Die falsche eidesstattliche Versicherung ist Straftat; doch wird das Verfolgungsrisiko durch die fünfjährige Verjährungsfrist begrenzt. Mitunter vergehen ab Einreichung der Dissertation mit Abgabe jener Versicherung bis zur Publikation schon zwei bis drei Jahre, sodass für die Aufdeckung des Plagiates und die verjährungsunterbrechende Aufnahme der Strafverfolgung wenig Zeit bleibt.
Das Netz vergisst nichts
Für Doktoranden womöglich gefährlicher wäre eine verpflichtende "Internetauslage" der Dissertation. Ob eine solche Zwangsveröffentlichung der Prüfungsversion einer Dissertation, die von der späteren Druckversion abweichen kann, mit den Autorenrechten vereinbar ist, ist erst noch zu fragen. Auch müssen die Universitäten das verwaltungsrechtliche Prüfungsgeheimnis achten, weswegen die Veröffentlichung der zwei Dissertationsgutachten ebenso zweifelhaft ist: Prüfungen finden zumeist fakultätsöffentlich und nicht weltöffentlich statt. Eine harte Kritik des Zweitgutachters könnte dem Kandidaten lebenslang schaden - weil das Netz nichts vergisst. Hier wird nur auf die Plagiate geschaut, aber womöglich redlichen und mäßigen Kandidaten geschadet.
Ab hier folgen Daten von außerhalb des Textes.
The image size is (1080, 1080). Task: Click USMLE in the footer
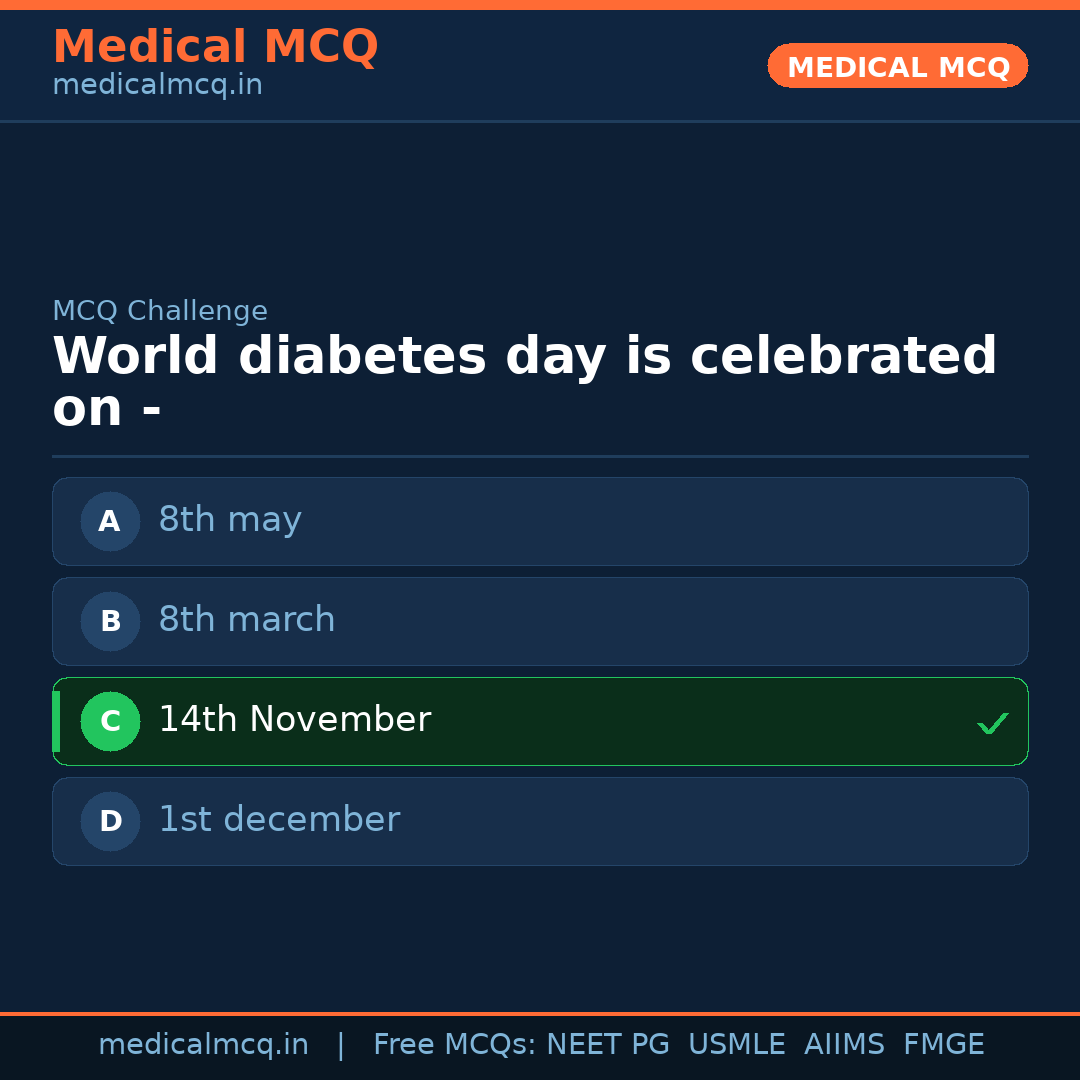(736, 1045)
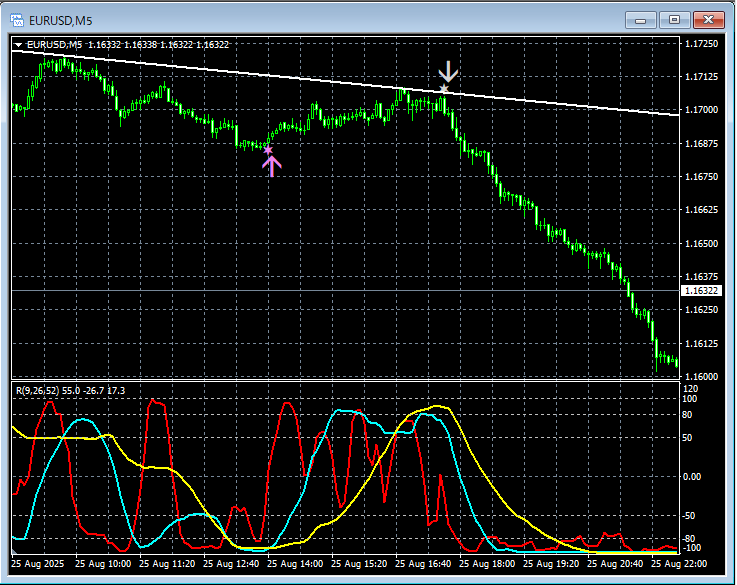Click the 25 Aug 12:40 time label

click(231, 563)
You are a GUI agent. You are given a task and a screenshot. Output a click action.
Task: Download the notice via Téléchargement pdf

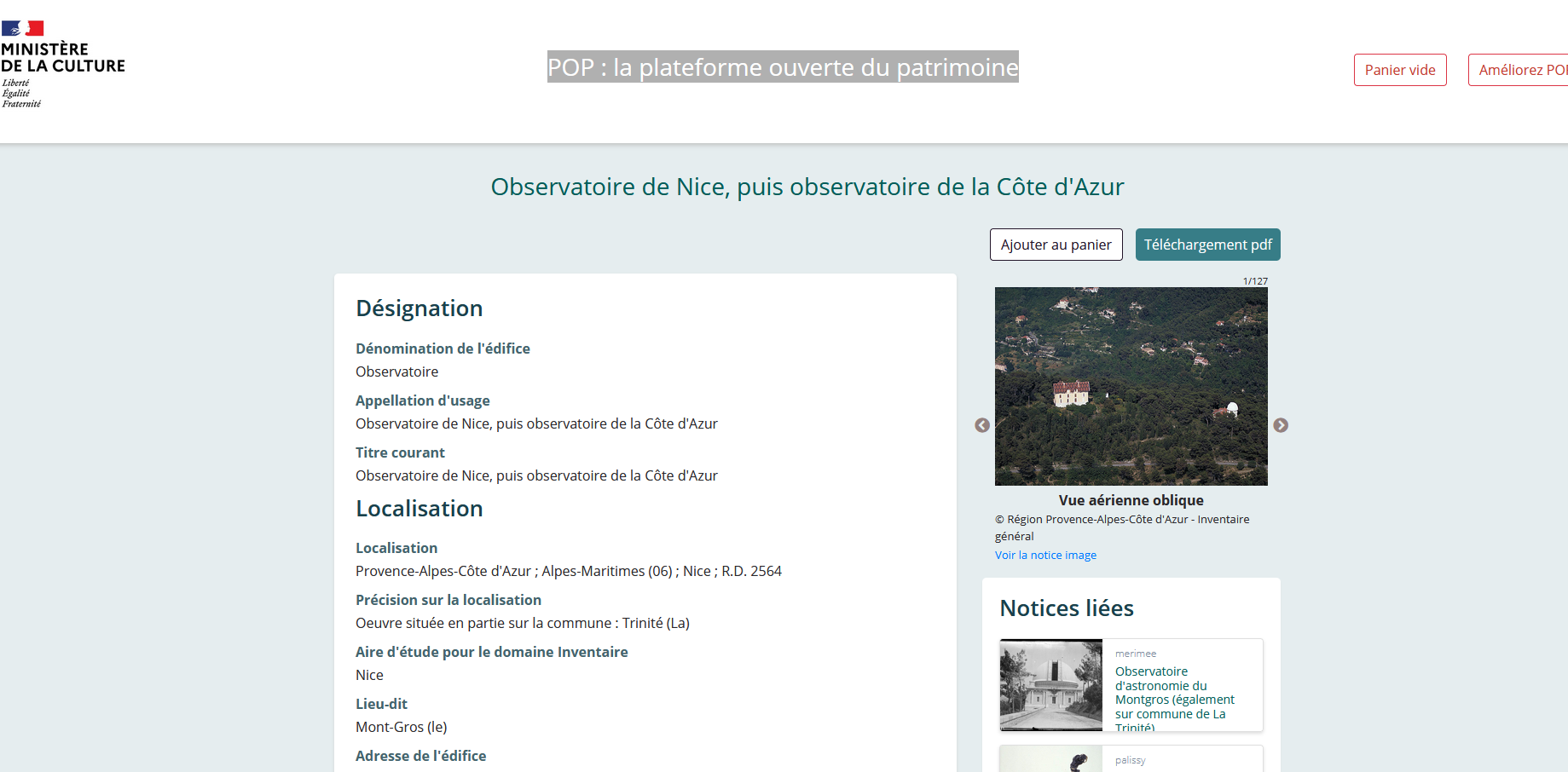(1207, 245)
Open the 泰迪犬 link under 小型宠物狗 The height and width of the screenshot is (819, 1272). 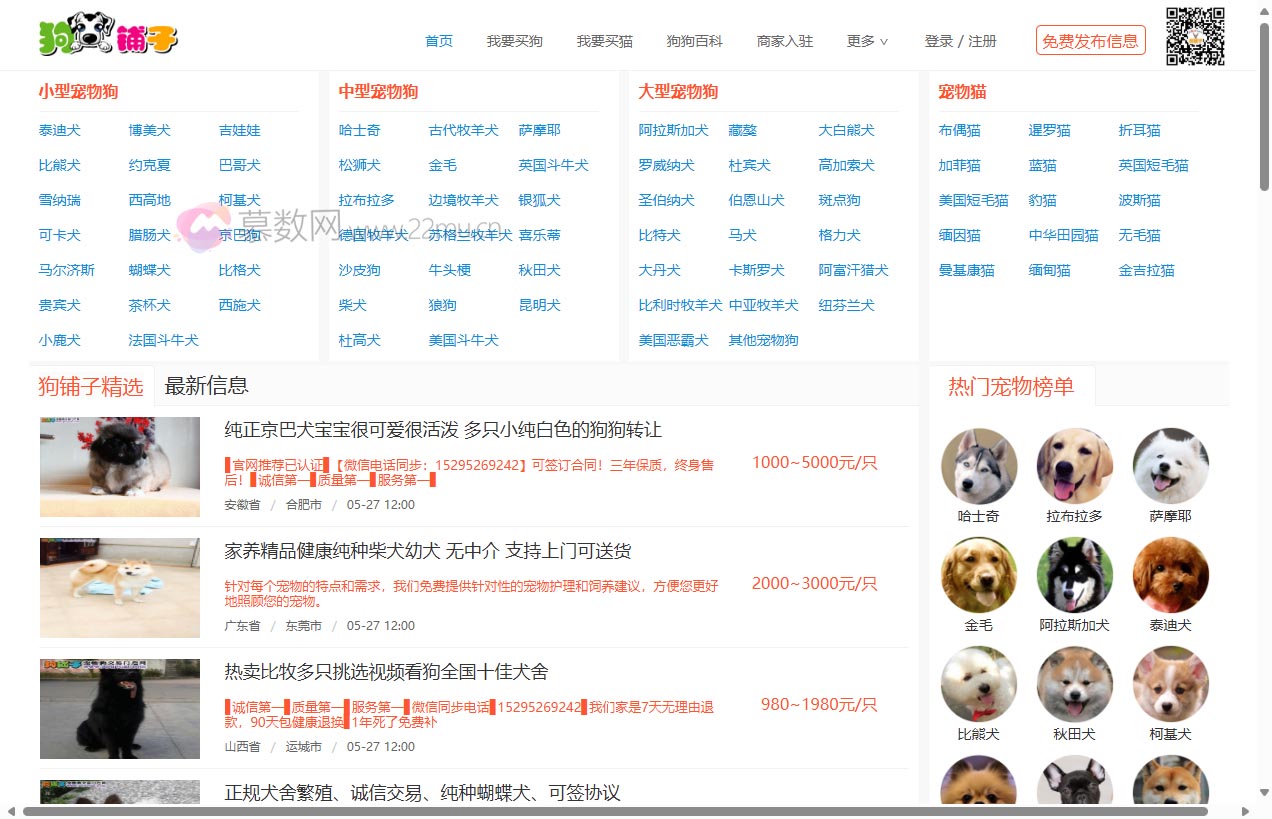click(x=60, y=130)
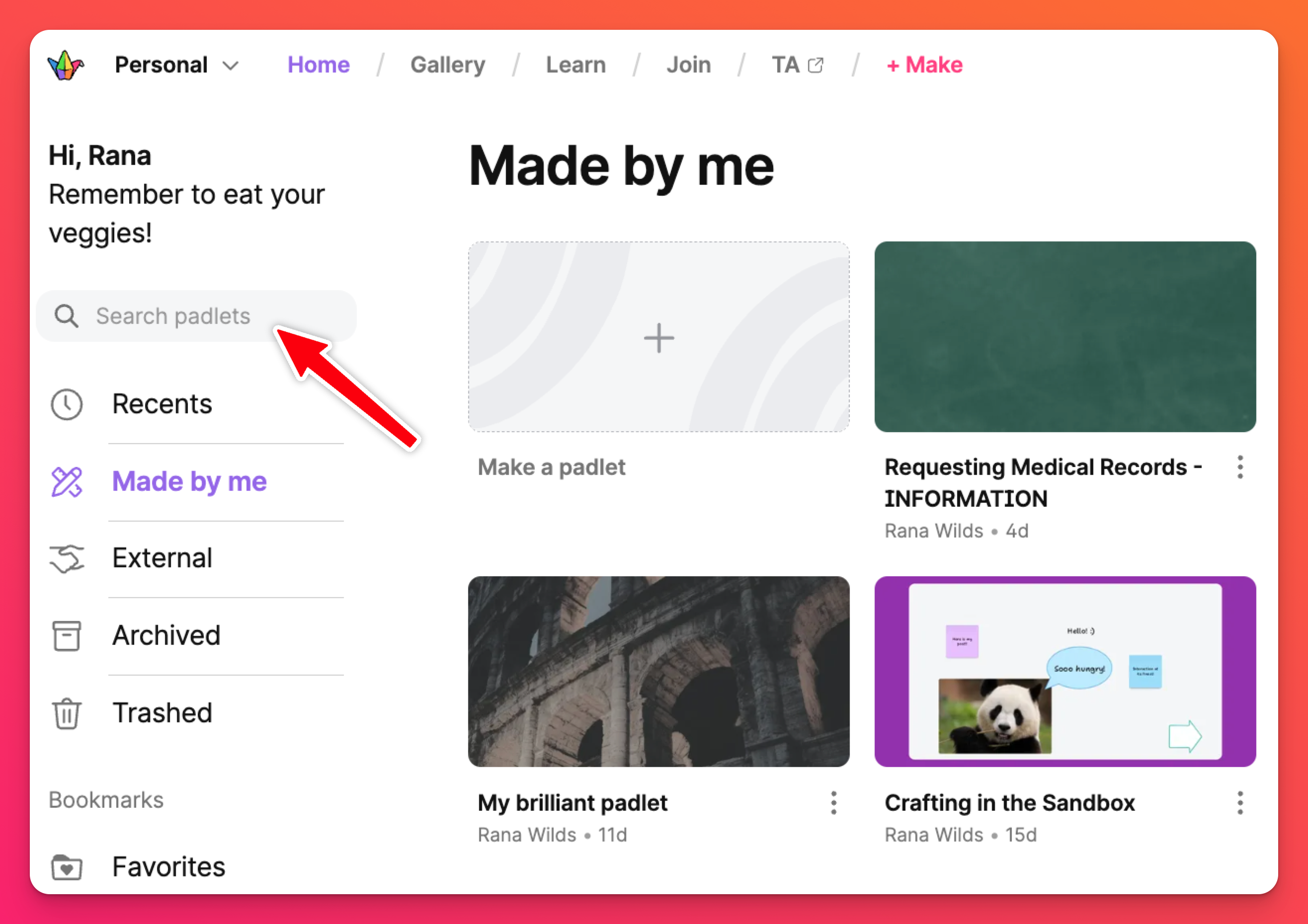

Indes gilt hier wie sonst auch: Ein Zuviel an Prävention stellt zahllose redliche und ernsthafte Doktoranden unter Generalverdacht. Manchmal ist Repression der bessere Weg: Dementsprechend ist es sinnvoll, den Entzug des Doktorgrades wegen unwissenschaftlicher Leistung öffentlich zu machen und dabei den Namen des "Verfassers" und den Titel der Arbeit zu benennen.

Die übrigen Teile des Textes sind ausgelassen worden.